One killer at the wheel of one heavy truck, ploughing for up to 2km through a crowd gathered on the Nice seafront to watch a fireworks display celebrating Bastille Day, an international emblem of liberty.

A celebratory crowd filled with families, and a reportedly high number of children among the (so far) 84 dead — the epitome of vulnerability.

France, of course, knew it was in the crosshairs of the jihadis who most probably inspired this atrocity, which was carried out by a man named by a person close to the police investigation as Lahouaiej Bouhel, a Tunisian with a French visa — and not just because of the Isis attack on Paris in November, which killed 130.
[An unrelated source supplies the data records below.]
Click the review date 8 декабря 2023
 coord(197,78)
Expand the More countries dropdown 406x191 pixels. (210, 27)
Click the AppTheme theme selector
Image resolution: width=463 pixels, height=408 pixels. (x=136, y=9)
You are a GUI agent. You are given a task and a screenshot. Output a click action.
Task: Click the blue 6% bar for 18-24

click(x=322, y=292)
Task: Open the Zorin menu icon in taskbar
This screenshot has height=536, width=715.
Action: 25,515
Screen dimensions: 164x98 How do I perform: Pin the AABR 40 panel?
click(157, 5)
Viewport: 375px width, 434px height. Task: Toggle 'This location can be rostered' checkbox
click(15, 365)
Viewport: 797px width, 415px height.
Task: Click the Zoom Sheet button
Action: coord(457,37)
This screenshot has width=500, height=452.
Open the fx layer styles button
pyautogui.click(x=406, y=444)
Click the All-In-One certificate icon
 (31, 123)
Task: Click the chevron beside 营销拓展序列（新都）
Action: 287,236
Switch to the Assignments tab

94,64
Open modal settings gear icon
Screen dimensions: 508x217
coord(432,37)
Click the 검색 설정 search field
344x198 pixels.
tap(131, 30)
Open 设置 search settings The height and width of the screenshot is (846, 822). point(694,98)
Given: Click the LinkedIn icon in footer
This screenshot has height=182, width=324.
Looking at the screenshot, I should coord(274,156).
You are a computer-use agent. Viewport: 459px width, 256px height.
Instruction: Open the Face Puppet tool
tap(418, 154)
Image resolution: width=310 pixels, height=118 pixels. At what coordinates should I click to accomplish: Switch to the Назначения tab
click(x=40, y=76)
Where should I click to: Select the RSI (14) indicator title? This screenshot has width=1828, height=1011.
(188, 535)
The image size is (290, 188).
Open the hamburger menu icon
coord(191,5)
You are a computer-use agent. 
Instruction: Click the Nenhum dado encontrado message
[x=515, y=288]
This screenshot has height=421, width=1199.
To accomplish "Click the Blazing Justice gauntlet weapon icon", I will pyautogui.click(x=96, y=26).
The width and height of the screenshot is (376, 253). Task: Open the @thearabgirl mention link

This week, for instance, and in the wake of last month’s jihadi attack on Ataturk international airport in Istanbul, the French diplomatic missions in Ankara, Istanbul and Izmir were closed and national day celebrations cancelled in light of “credible” terror threats. The Bastille Day festivities at the French ambassador’s residence in Beirut on Thursday evening were ringed by unprecedented security.

France has been a constant ally in the US-led air war against Isis, contributing hundreds of troops, including special forces, in ground and air operations in both Syria and Iraq, as well as a 900-strong peacekeeping force in Lebanon. All that is in addition to its significant deployment across sub-Saharan Africa.

European and Arab security officials say France has been the biggest source from Europe of volunteers to the Isis foreign legion but the jihadis have long sought to encourage disaffected Muslims to carry out “lone wolf” attacks on targets of opportunity. This horror in Nice, or the Orlando nightclub attack, appear to fall into that category, whereas last year’s assault on Paris, and this year’s attacks on Brussels and Istanbul airports, were carefully planned Isis operations that lethally combined terrorist and commando tactics.

Some analysts argue that Isis is striking further afield because of battlefield setbacks inside its self-declared caliphate in Syria and Iraq, as the US-led coalition aims to retake its “capitals” at Raqqa and Mosul, and is exploring co-operation with Russia to this end. But Isis started calling for lone wolf attacks two years ago, at the peak of its momentum and acquisition of territory. It was always part of the tactically flexible and multi-front Isis practice to launch far-flung attacks, and to switch between, as well as combine, regular and irregular warfare.

But terror attacks are likely to continue even as Isis territory shrinks — and French and other European cities will remain in the front line. Intelligence-sharing within Europe is still woefully inadequate, despite the gaping holes revealed by February’s Brussels attack, and may face further barriers as the EU’s model of co-operation comes under strain from for example Britain’s decision to leave the bloc.

The Nice killer, in any case, while reportedly known to French police for petty crime, was not on the intelligence radar. Whatever emerges from the investigation into this particular atrocity, as a politico-military phenomenon with a long and flexible reach, Isis is far from being on the run.